In the days of Peter Stuyvesant, and through the tenure of the second Dutch Governor, Wouter van Twiller, Ellis Island, then called Oyster Island, was a gay and exclusive resort.

At this time, early in the seventeenth century, rollicking young Dutch boys with gleaming shoe buckles, blue pantaloons and bright doublets, took their buxom and tightly-laced Dutch sweethearts to Oyster Island in small boats. There all drank ale and ate roasted oysters, feasting, singing and dancing until the sun went down.

For almost one hundred and fifty years Oyster Island continued to be New Amsterdam's favorite resort for picnics, oyster roasts, clam bakes, and fishing parties. It passed finally into the hands of Samuel Ellis, a farmer of Bergen County, New Jersey.

His strange will, recorded in Abstracts of Wills, New York, says among other things: I give to the child to be born to Catherine Westervelt, if it be a son, Oyster Island, commonly known by the name of Ellis Island, with all the buildings thereon. The Island became known as Bucking Island and passed a few years later into the hands of the state.

In 1808, however, New York ceded the island to the Federal government. It was then used as a powder magazine and arsenal, doubtless because of the recent experience of the colonies with the British.

The government employees in those days lived on the island, and because of the great stores of powder and munitions kept there it was a fearsome, forbidding place, shunned by all who sailed pleasure craft in the harbor and the residents of the nearby Jersey shore.

But once again the island of changing destinies was due for a new name. In the early spring of 1831, the notorious pirate, Gibbs, was captured and brought to justice. After his trial and conviction, he was taken to Bucking Island with the three associates convicted with him, and there plunged through the trap door of a rudely constructed hangman's gibbet.
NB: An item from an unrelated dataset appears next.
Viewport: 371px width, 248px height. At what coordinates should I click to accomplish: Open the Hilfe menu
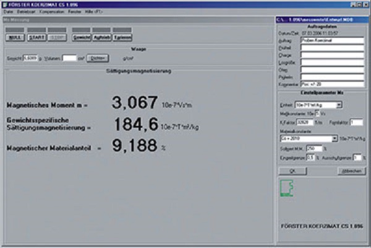click(92, 11)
After that, Ellis Island was called Gibbet's Island.

In 1841 the Federal government commenced the erection of Fort Gibson upon Ellis Island. This harbor defence took three years to build and cost Uncle Sam $5,096. It mounted fifteen guns and required a garrison of eighty men.

Originally the Island comprised an area of but three and threetenths acres, but the Federal government has increased the area throughout the years by filling in the shallow waters which surround it. The Island, which to-day contains twenty-one acres, is built of soil from all parts of the world, since much of it was formerly the ballast dumped from foreign ships.

Other nicknames, "Gull" Island, "Kiosk" Island, and "Government" Island have been applied to it at various times, but because it appears reasonable to believe, from the papers of Governor Tompkins, that Samuel Ellis actually conveyed the Island to the state of New York, it must be assumed that the name Ellis was chosen in legal manner for that reason.

In 1890, after the celebrated Supreme Court case in which the Federal government assumed jurisdiction over immigration, Ellis Island was designated as an immigrant station. This caused great satisfaction to the citizens who resided near the Jersey shore, for they had for years feared an explosion of the government powder magazine there. At first there was a demand that the immigrant station be established on Bedloe's Island, but because thousands of American citizens had donated funds for the erection of the Statue of Liberty, following its presentation to the United States by France, the reaction of the donors thwarted that plan.

So it was that on May 25, 1890, the Federal government, having removed all guns, powder and other munitions, formally placed the Island under the supervision of the United States Treasury Department.